Actually, this is a somewhat British take on the French classic, coq au vin.   And, last night, as the temperature took a swan dive into the Siberian region of the thermometer, the mister and I needed something warm and comforting  because I’m! Not!  Ready!!!  I’m not ready for freezing temps.  I’m not ready for sleet and/or snow.  I was just getting comfortable with autumn and they’ve gone and pulled the rug out from under me.

Now, I realize most of the folks reading this have a turkey the size of a beachball thawing in their kitchen, so the last thing you’re thinking about is more poultry.  However, if you have turkey thighs, drumsticks and maybe a little wing meat left over from the feast, you could definitely use the sauce, mushrooms and onions portion of the recipe to make a gorgeous dish this weekend when you’re recovering from Black Friday.  Served with the last of the mashed potatoes and you’ve got a yummy dinner that would take next to no time to prepare.
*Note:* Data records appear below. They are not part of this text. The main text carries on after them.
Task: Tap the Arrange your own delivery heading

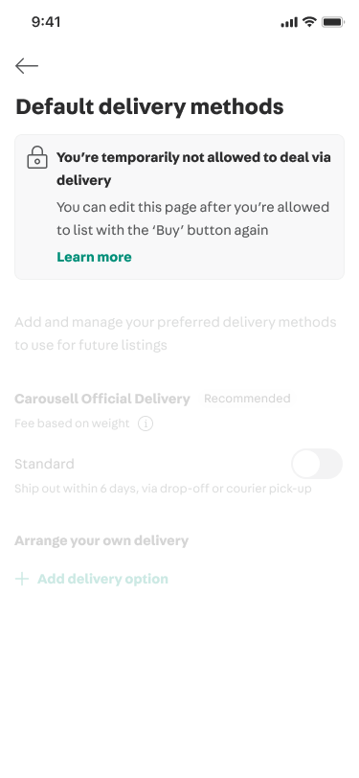Action: pyautogui.click(x=101, y=540)
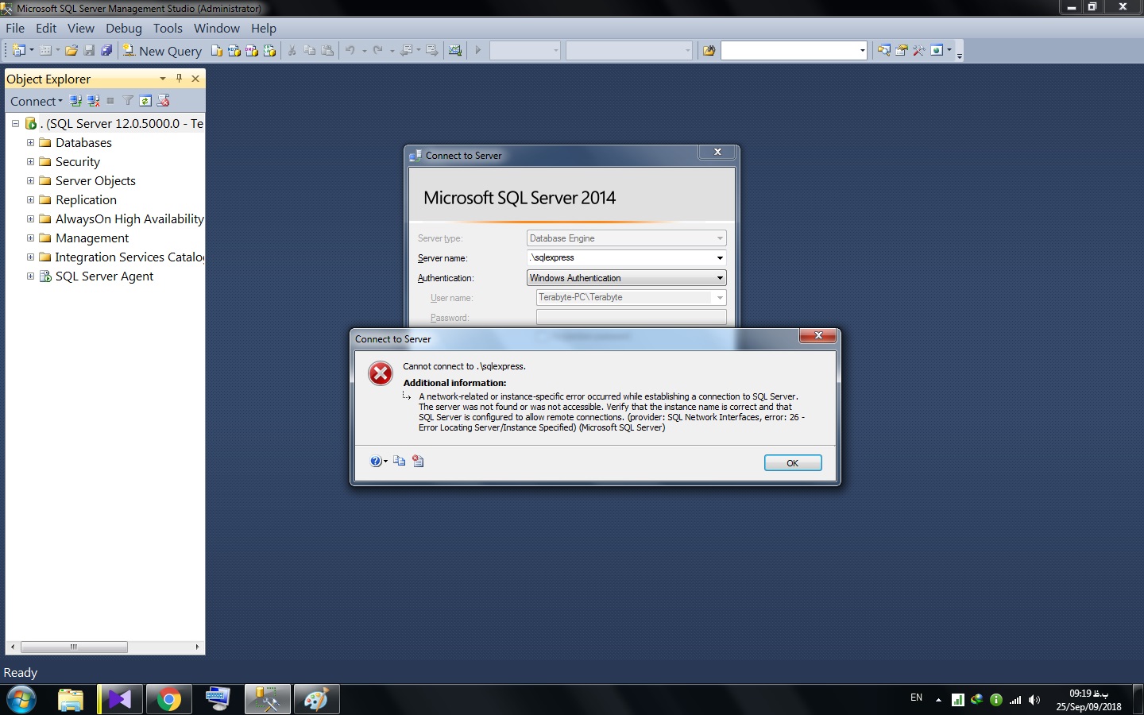The width and height of the screenshot is (1144, 715).
Task: Select the SQL Server Agent node
Action: 104,276
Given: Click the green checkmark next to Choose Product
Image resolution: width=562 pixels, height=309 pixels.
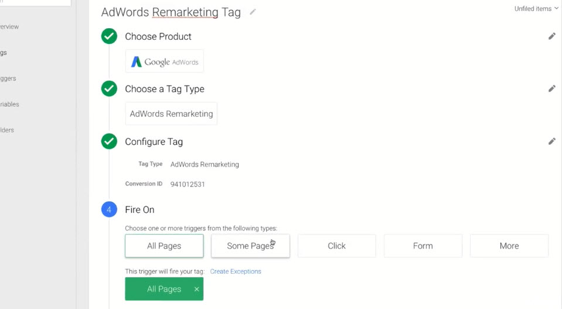Looking at the screenshot, I should [x=109, y=36].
Coq au Cidre et Champignons  (Chicken with cider and mushrooms)

  • olive oil
  • 3 Tbsp flour, salt and pepper
  • 8 chicken thighs, skinned with the bone in
  • 2 Tbsp butter
  • shallots – 12 if the size of chestnuts, 6 (halved lengthwise) if the size of plum tomatoes
  • 2/3 lb mushrooms, cut into large chunks
  • 2 tsp thyme
  • 1 bay leaf
  • 1 1/3 cup hard cider
  • 1/3 cup milk
  • 1 Tbsp creme fraiche
  • 1 heaping tsp each dijon mustard, grainy mustard
  • 2 Tbsp chopped parsley

Preheat oven to 275 F.

Heat a couple of glugs of olive oil in a large frying pan over medium-high heat.  Put the chicken pieces in a bag and shake with flour, salt and pepper to lightly cover, then brown for a couple of minutes on each side.  Don’t over-crowd the pan – do 3 or 4 pieces at a time, depending on the size of your pan.  As the chicken browns off, place it on the side as you get on with the rest of the dish.
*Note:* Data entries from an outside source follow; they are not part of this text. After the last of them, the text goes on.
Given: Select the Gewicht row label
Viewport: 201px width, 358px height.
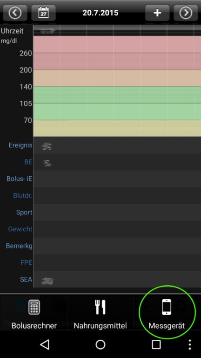Looking at the screenshot, I should 20,229.
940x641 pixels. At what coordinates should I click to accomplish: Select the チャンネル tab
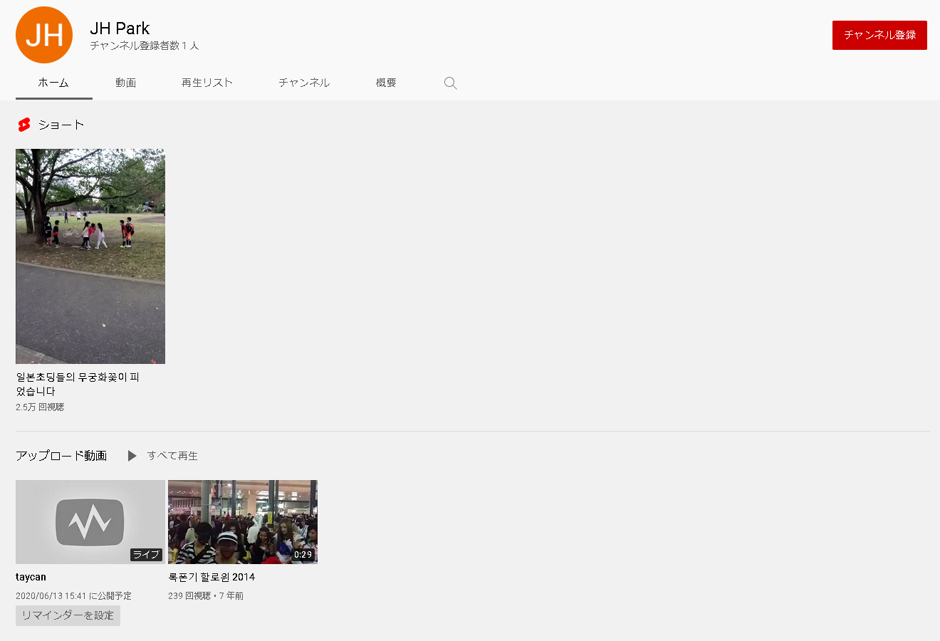click(x=304, y=83)
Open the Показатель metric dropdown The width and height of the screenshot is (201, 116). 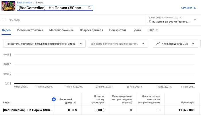[81, 44]
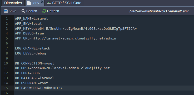Click the Search magnifier icon

pyautogui.click(x=23, y=11)
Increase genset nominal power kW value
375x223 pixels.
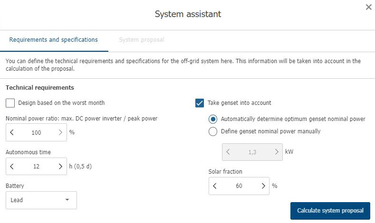[277, 152]
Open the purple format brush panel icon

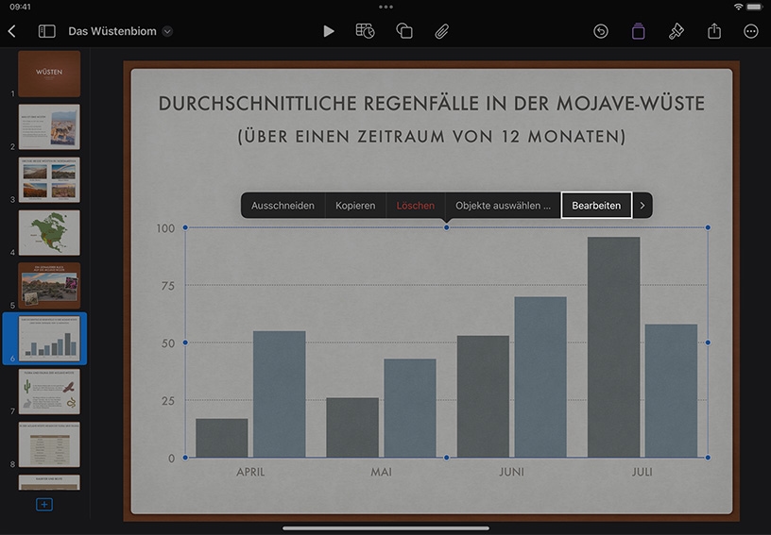coord(638,31)
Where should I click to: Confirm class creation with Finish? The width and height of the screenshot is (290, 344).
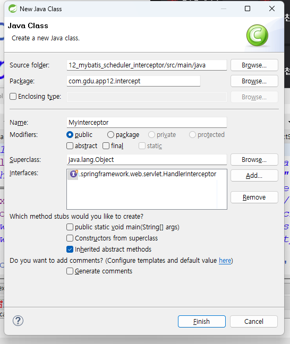[201, 322]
After the chicken is done, add the butter to the pan, then brown the shallots for 3-4 minutes.  Add the mushrooms and thyme to the pan and continue to cook until the mushrooms release their liquid.  Check for seasoning.  Add the chicken back to the pan, pour in the cider and bring to the boil, then pour into a casserole dish with a lid and place in oven for an hour and a half. 
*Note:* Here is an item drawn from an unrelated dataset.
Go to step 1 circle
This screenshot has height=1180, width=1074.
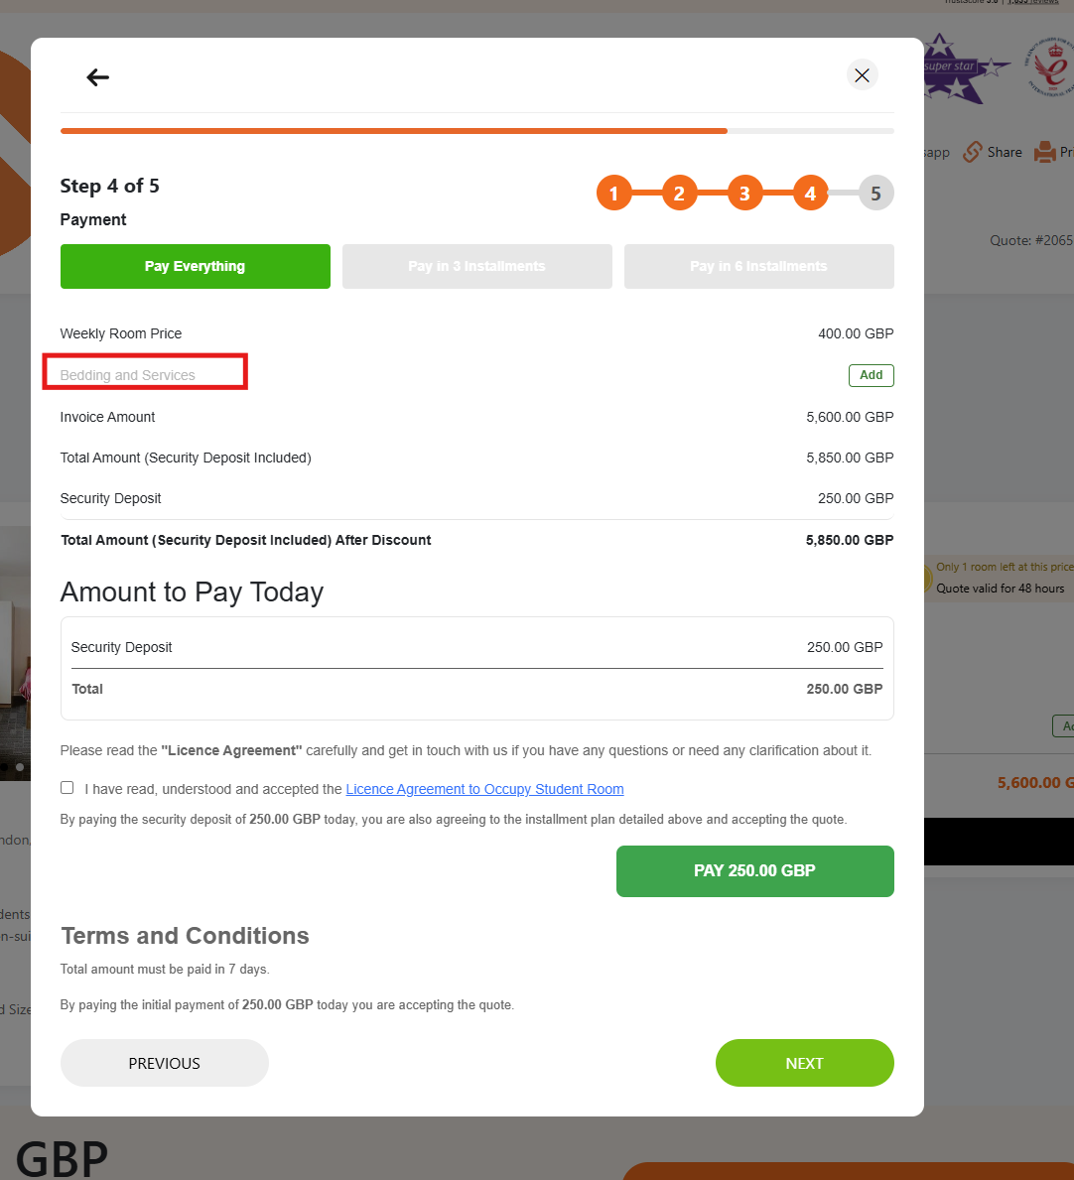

When the chicken is cooked, pour only the sauce into a pan and bring to a simmer, add the milk, creme fraiche and mustards and reduce until slightly thickened (it’s not going to get thick like a gravy).  Pour back over the chicken, top with the parsley and serve.

mmmm ... comfort food ...

Now, then … if you’re using leftover turkey meat, I would start at the point where you saute the onions and mushrooms, adding the chicken and cider and bring to the boil.  Cook at a slightly higher oven temp (300-350 F) for only about 20 minutes or so until everything is heated through and the onions are soft.  Then do everything else the same.